What the task requires :: Report each line of the material below that contains the word "This", copying every such line in full.

Saved entries ::
:::

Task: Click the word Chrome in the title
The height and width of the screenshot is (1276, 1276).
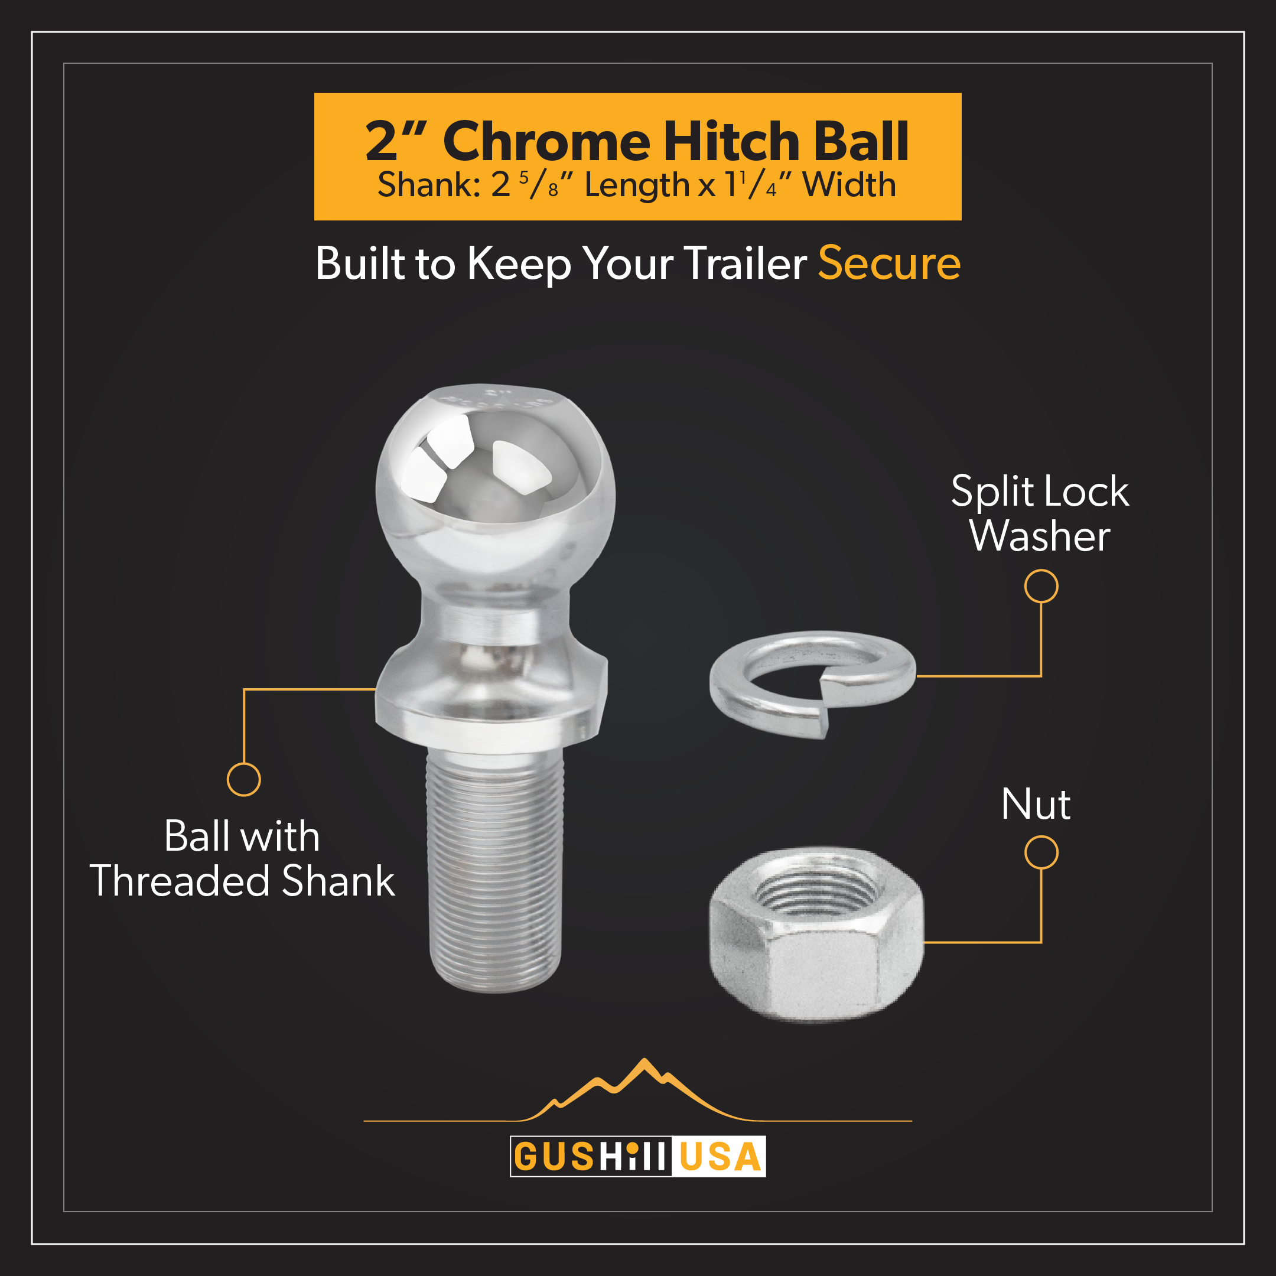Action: pos(546,141)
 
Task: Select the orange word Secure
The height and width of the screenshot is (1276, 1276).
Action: pos(889,263)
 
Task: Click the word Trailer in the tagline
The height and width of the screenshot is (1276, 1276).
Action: pos(745,263)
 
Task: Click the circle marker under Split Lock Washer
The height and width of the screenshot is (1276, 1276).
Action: pos(1041,587)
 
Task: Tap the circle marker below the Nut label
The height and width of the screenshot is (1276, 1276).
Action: pos(1041,852)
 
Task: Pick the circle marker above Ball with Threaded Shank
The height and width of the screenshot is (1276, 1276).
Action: pos(244,779)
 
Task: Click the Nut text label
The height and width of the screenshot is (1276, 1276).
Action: pos(1036,805)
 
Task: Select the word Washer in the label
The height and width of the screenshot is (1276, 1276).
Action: pos(1040,536)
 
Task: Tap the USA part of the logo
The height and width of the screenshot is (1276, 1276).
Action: pos(720,1157)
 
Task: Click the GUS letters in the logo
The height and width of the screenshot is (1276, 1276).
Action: pos(554,1157)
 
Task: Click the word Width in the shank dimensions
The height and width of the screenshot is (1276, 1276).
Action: pos(849,185)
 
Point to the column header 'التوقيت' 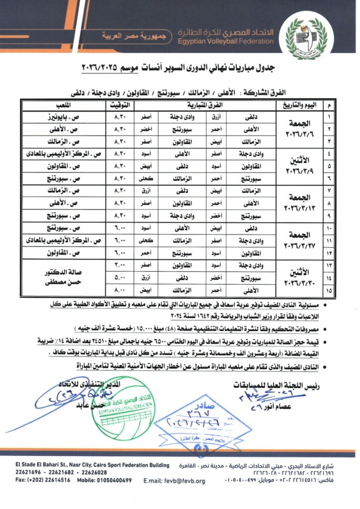(x=121, y=105)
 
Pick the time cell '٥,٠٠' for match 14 (x=121, y=276)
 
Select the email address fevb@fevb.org (x=174, y=481)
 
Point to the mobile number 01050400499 (x=105, y=480)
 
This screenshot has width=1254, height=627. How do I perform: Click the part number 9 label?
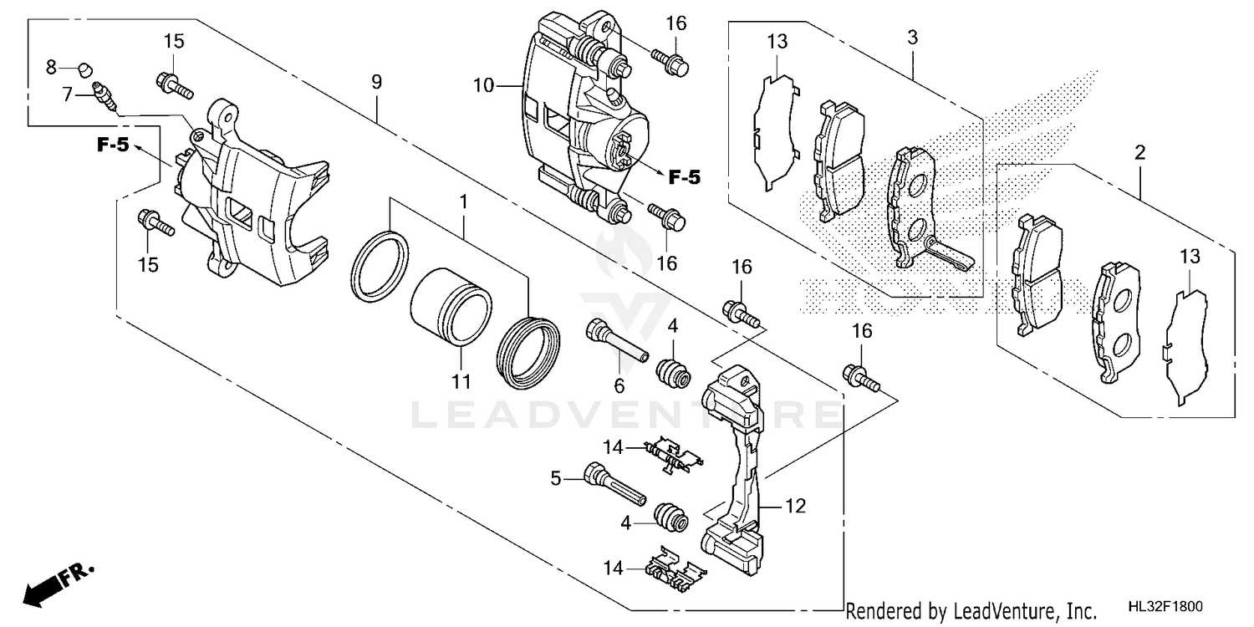click(376, 82)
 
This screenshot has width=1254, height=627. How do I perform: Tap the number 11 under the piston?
click(461, 383)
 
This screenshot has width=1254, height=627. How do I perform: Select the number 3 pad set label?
click(912, 38)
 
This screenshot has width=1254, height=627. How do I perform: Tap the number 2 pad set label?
click(1139, 153)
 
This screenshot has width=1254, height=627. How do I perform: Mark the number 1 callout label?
click(462, 201)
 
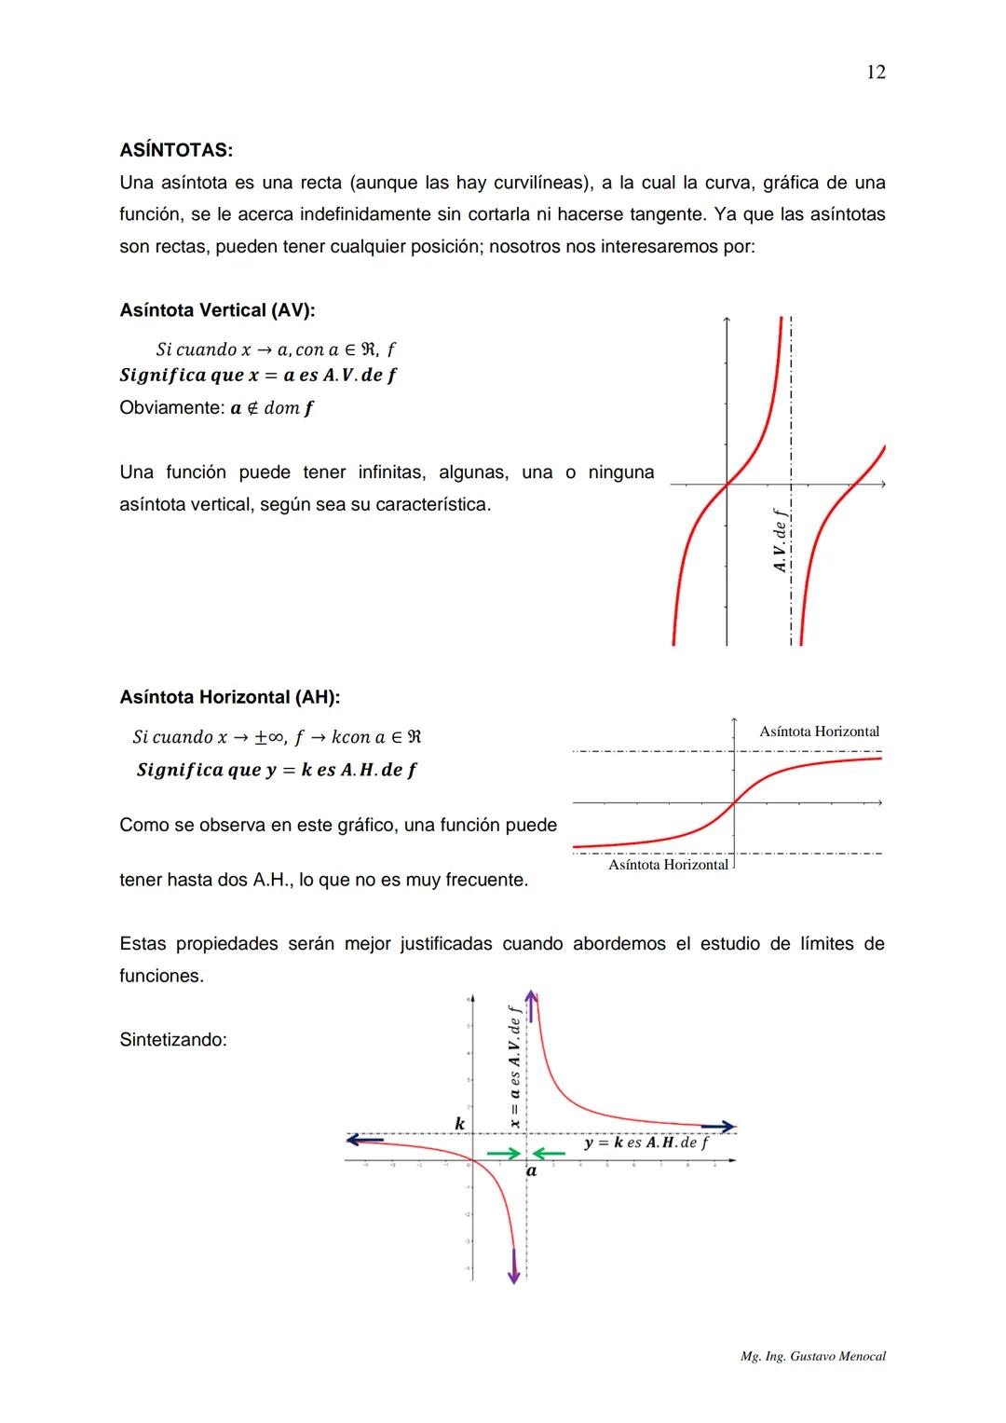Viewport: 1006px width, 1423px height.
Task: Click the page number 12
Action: point(875,73)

:::

Final answer ::
This screenshot has width=1254, height=627. How do I perform: Click the part number 9 label?
This screenshot has width=1254, height=627. How do I perform: Tap the number 11 under the piston?
This screenshot has width=1254, height=627. How do I perform: Select the number 3 pad set label?
This screenshot has width=1254, height=627. How do I perform: Tap the number 2 pad set label?
This screenshot has width=1254, height=627. How do I perform: Mark the number 1 callout label?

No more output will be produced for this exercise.